-------- EXERCISE INPUTS
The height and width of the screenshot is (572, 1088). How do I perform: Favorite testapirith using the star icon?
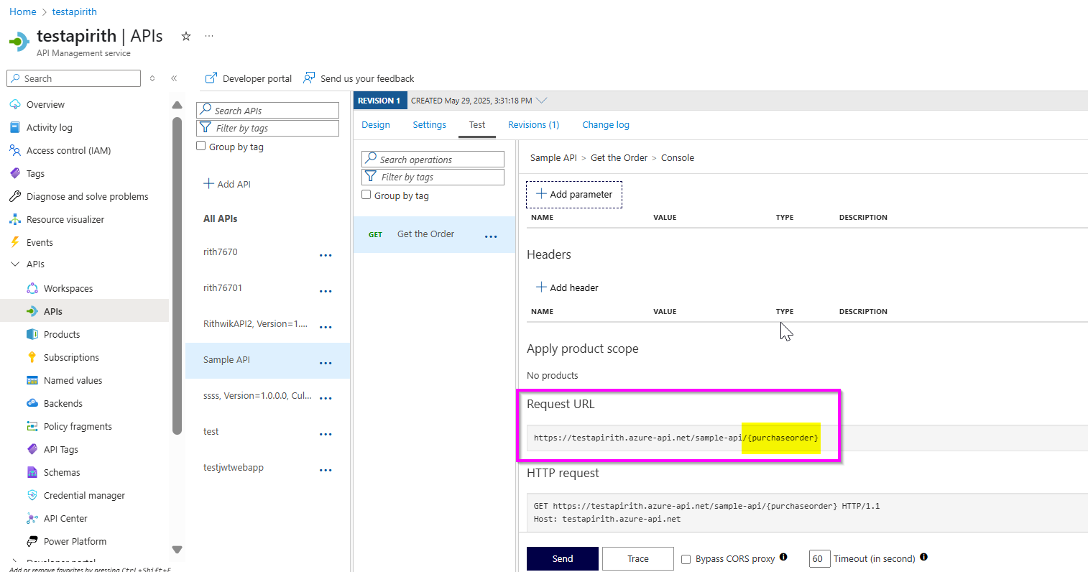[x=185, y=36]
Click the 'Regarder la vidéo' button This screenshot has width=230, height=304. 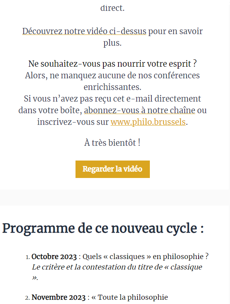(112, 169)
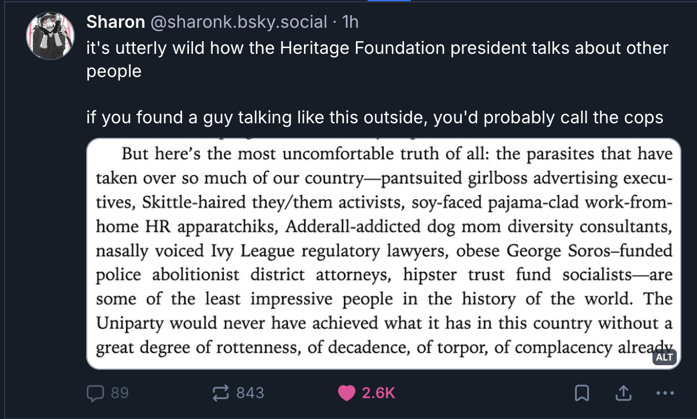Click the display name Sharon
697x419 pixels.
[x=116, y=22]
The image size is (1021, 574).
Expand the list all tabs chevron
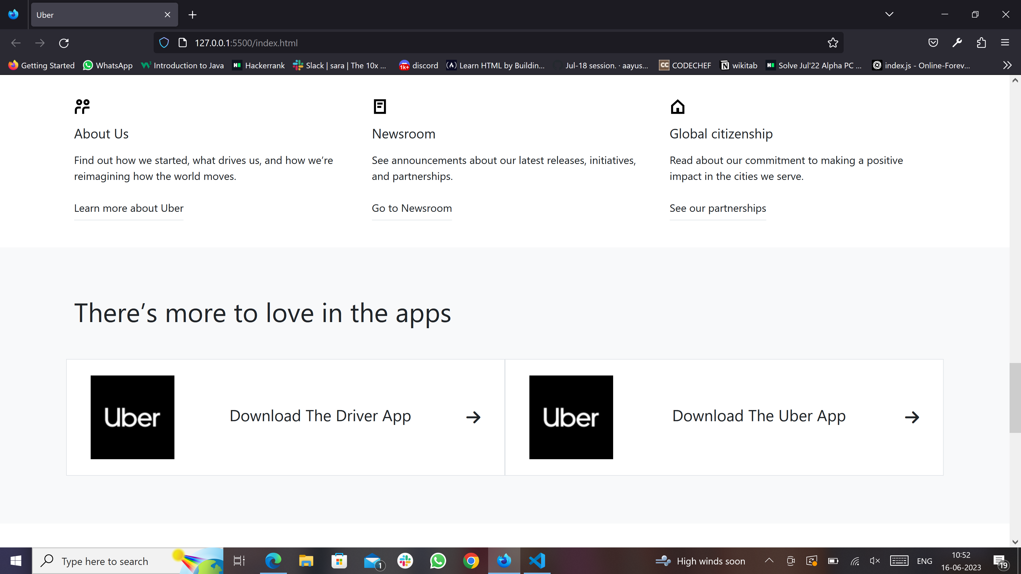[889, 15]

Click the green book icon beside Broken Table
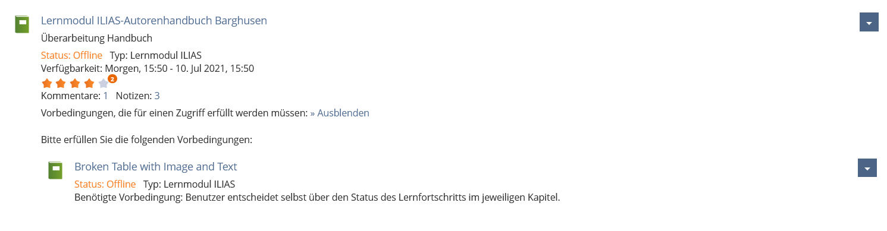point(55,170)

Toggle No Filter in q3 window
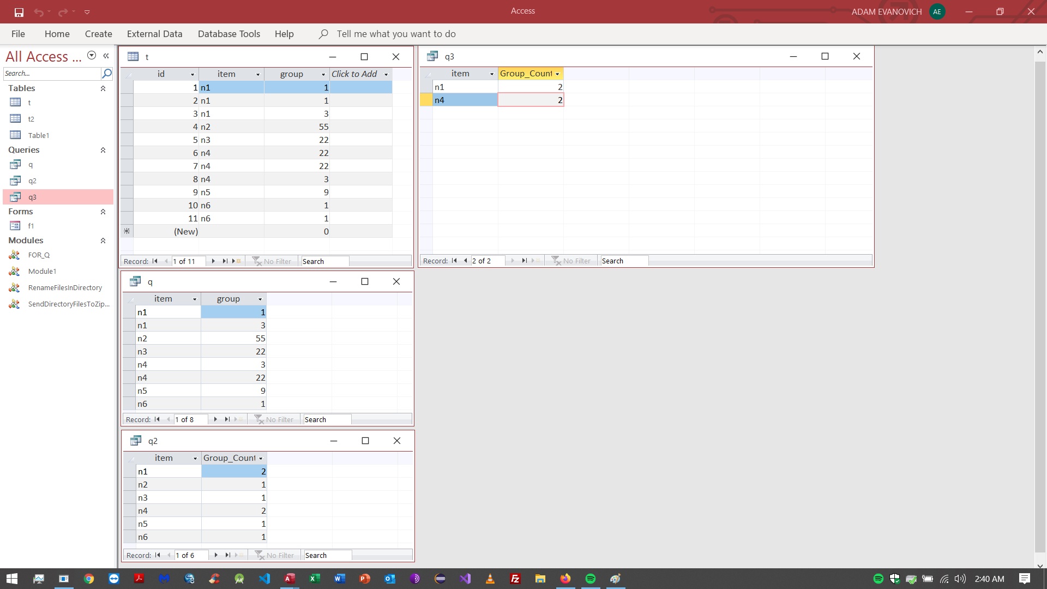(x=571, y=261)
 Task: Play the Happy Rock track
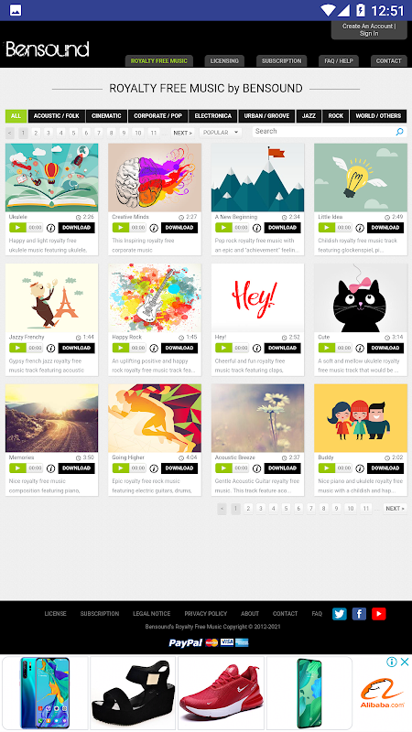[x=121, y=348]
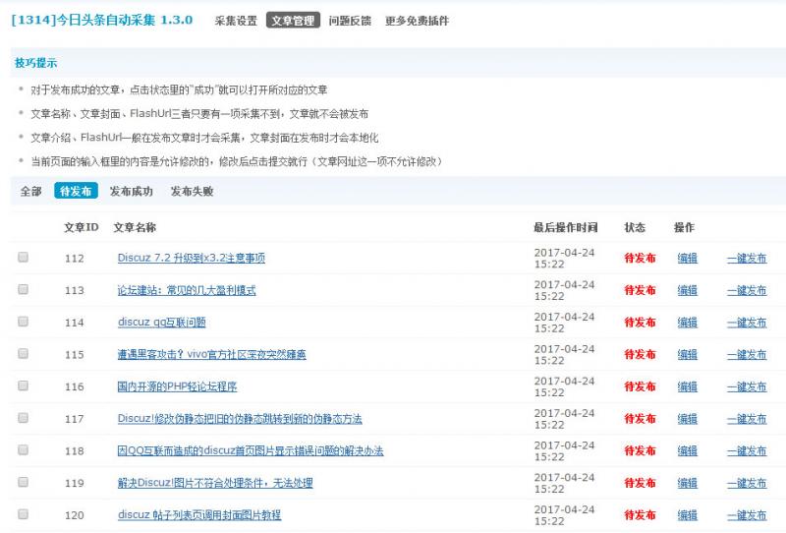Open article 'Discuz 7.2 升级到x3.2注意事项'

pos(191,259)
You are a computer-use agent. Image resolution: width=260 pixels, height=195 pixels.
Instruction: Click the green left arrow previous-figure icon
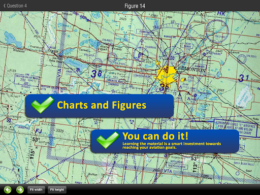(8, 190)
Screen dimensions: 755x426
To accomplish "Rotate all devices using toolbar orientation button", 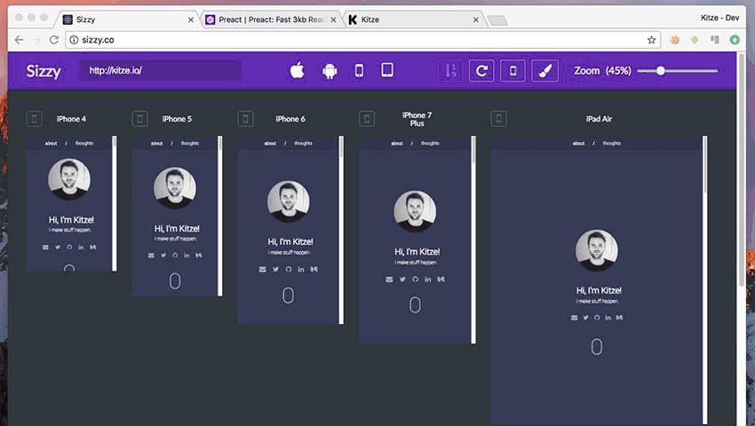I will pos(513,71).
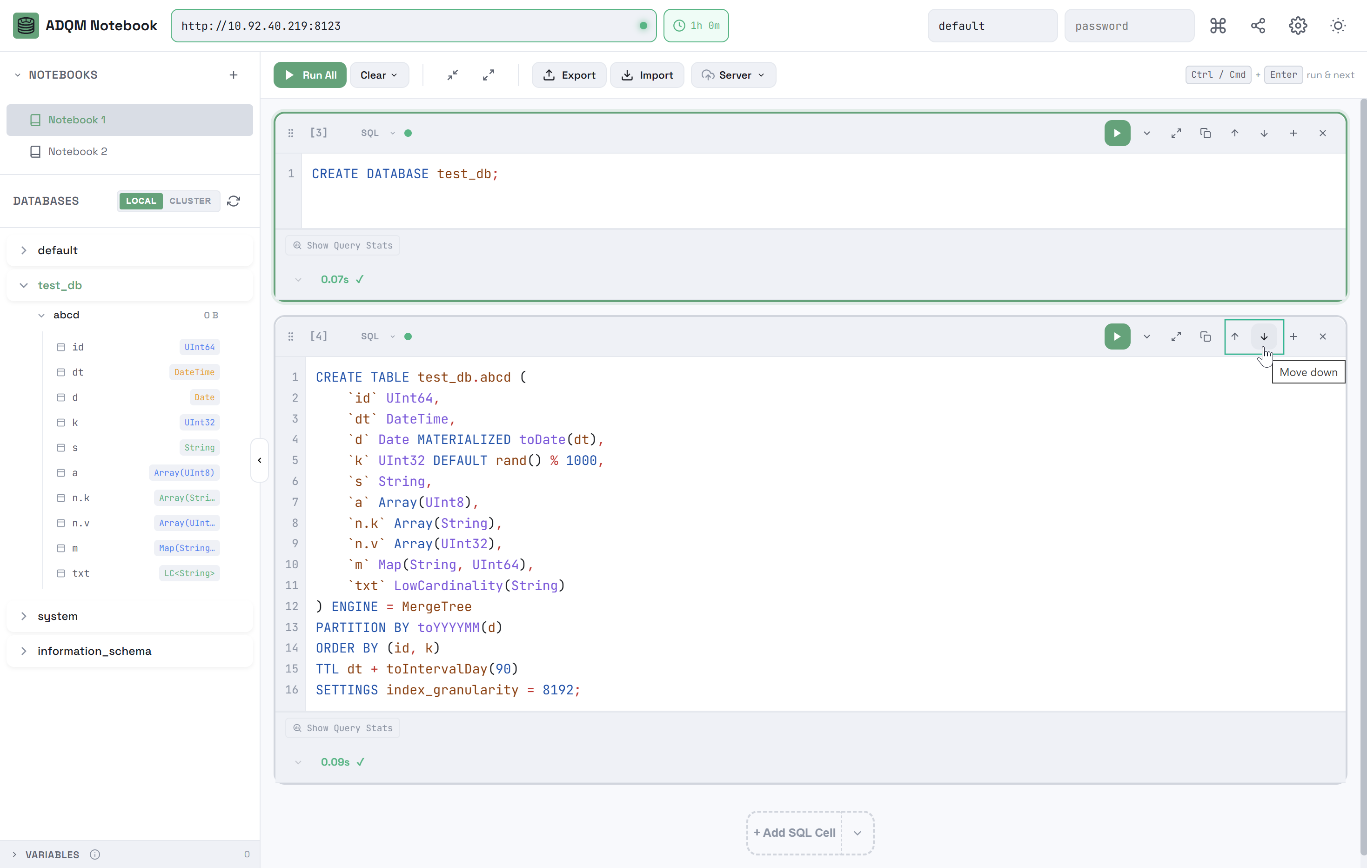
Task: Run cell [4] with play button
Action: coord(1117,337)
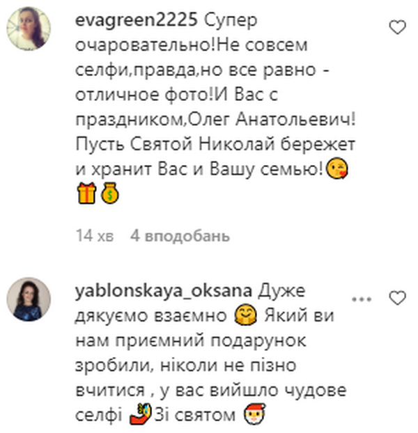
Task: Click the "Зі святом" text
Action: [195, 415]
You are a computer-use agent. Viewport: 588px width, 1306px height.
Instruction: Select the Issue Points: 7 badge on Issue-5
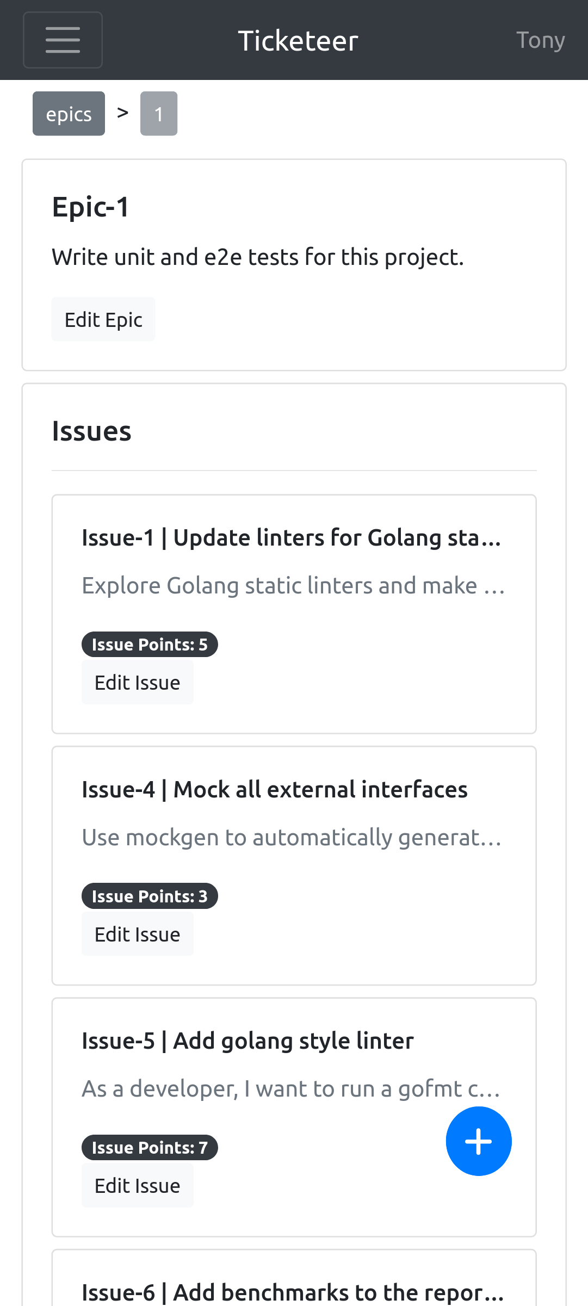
----------------
» AIM:
How many lines of the records above contain the string "Instruction", matching case exactly? Reply with the number alone.

» COMPLETE OUTPUT:
2